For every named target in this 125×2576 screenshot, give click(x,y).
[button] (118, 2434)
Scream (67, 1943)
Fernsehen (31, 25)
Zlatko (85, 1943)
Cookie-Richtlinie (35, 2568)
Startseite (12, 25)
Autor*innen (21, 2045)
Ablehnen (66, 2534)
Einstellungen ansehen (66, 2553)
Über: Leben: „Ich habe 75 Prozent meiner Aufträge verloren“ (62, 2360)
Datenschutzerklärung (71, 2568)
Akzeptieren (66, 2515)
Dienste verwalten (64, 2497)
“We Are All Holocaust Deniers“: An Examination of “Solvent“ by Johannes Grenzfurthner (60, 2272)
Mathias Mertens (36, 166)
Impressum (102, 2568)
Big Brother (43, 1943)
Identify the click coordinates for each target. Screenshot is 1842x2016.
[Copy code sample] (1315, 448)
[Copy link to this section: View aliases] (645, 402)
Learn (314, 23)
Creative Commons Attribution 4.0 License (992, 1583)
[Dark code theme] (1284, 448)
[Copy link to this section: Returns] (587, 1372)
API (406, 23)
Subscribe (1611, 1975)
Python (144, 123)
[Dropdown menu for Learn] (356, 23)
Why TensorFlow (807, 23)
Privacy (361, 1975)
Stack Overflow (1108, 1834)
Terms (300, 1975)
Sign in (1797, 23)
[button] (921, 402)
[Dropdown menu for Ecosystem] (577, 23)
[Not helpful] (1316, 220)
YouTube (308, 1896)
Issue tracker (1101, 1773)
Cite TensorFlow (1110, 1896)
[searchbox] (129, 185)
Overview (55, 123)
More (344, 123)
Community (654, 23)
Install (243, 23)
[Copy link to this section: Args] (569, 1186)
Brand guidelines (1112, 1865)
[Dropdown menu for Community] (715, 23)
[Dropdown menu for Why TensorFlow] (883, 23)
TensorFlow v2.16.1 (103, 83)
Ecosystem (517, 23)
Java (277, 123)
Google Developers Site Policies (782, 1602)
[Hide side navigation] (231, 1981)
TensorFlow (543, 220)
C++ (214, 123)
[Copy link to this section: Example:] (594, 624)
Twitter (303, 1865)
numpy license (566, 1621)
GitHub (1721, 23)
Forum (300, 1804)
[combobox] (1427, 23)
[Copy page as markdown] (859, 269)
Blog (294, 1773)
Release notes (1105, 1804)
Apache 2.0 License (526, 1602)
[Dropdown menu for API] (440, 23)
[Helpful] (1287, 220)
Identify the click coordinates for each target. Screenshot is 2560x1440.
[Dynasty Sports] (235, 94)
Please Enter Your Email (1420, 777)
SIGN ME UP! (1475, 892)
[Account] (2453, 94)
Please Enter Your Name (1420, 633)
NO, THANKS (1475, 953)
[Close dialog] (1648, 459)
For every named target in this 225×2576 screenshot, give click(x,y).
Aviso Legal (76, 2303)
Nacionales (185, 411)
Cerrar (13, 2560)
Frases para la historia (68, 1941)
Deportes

About this task: Return the complete material exactly as it reads.

Response below:
For every named target in this 125×2576 screenshot, give click(x,y).
[button] (118, 2434)
Scream (67, 1943)
Fernsehen (31, 25)
Zlatko (85, 1943)
Cookie-Richtlinie (35, 2568)
Startseite (12, 25)
Autor*innen (21, 2045)
Ablehnen (66, 2534)
Einstellungen ansehen (66, 2553)
Über: Leben: „Ich habe 75 Prozent meiner Aufträge verloren“ (62, 2360)
Datenschutzerklärung (71, 2568)
Akzeptieren (66, 2515)
Dienste verwalten (64, 2497)
“We Are All Holocaust Deniers“: An Examination of “Solvent“ by Johannes Grenzfurthner (60, 2272)
Mathias Mertens (36, 166)
Impressum (102, 2568)
Big Brother (43, 1943)
Identify the click coordinates for each target. Screenshot is 1842x2016.
[Copy code sample] (1315, 448)
[Copy link to this section: View aliases] (645, 402)
Learn (314, 23)
Creative Commons Attribution 4.0 License (992, 1583)
[Dark code theme] (1284, 448)
[Copy link to this section: Returns] (587, 1372)
API (406, 23)
Subscribe (1611, 1975)
Python (144, 123)
[Dropdown menu for Learn] (356, 23)
Why TensorFlow (807, 23)
Privacy (361, 1975)
Stack Overflow (1108, 1834)
Terms (300, 1975)
Sign in (1797, 23)
[button] (921, 402)
[Dropdown menu for Ecosystem] (577, 23)
[Not helpful] (1316, 220)
YouTube (308, 1896)
Issue tracker (1101, 1773)
Cite TensorFlow (1110, 1896)
[searchbox] (129, 185)
Overview (55, 123)
More (344, 123)
Community (654, 23)
Install (243, 23)
[Copy link to this section: Args] (569, 1186)
Brand guidelines (1112, 1865)
[Dropdown menu for Community] (715, 23)
[Dropdown menu for Why TensorFlow] (883, 23)
TensorFlow v2.16.1 (103, 83)
Ecosystem (517, 23)
Java (277, 123)
Google Developers Site Policies (782, 1602)
[Hide side navigation] (231, 1981)
TensorFlow (543, 220)
C++ (214, 123)
[Copy link to this section: Example:] (594, 624)
Twitter (303, 1865)
numpy license (566, 1621)
GitHub (1721, 23)
Forum (300, 1804)
[combobox] (1427, 23)
[Copy page as markdown] (859, 269)
Blog (294, 1773)
Release notes (1105, 1804)
Apache 2.0 License (526, 1602)
[Dropdown menu for API] (440, 23)
[Helpful] (1287, 220)
Identify the click coordinates for each target. Screenshot is 2560x1440.
[Dynasty Sports] (235, 94)
Please Enter Your Email (1420, 777)
SIGN ME UP! (1475, 892)
[Account] (2453, 94)
Please Enter Your Name (1420, 633)
NO, THANKS (1475, 953)
[Close dialog] (1648, 459)
For every named target in this 225×2576 screenshot, give click(x,y).
Aviso Legal (76, 2303)
Nacionales (185, 411)
Cerrar (13, 2560)
Frases para la historia (68, 1941)
Deportes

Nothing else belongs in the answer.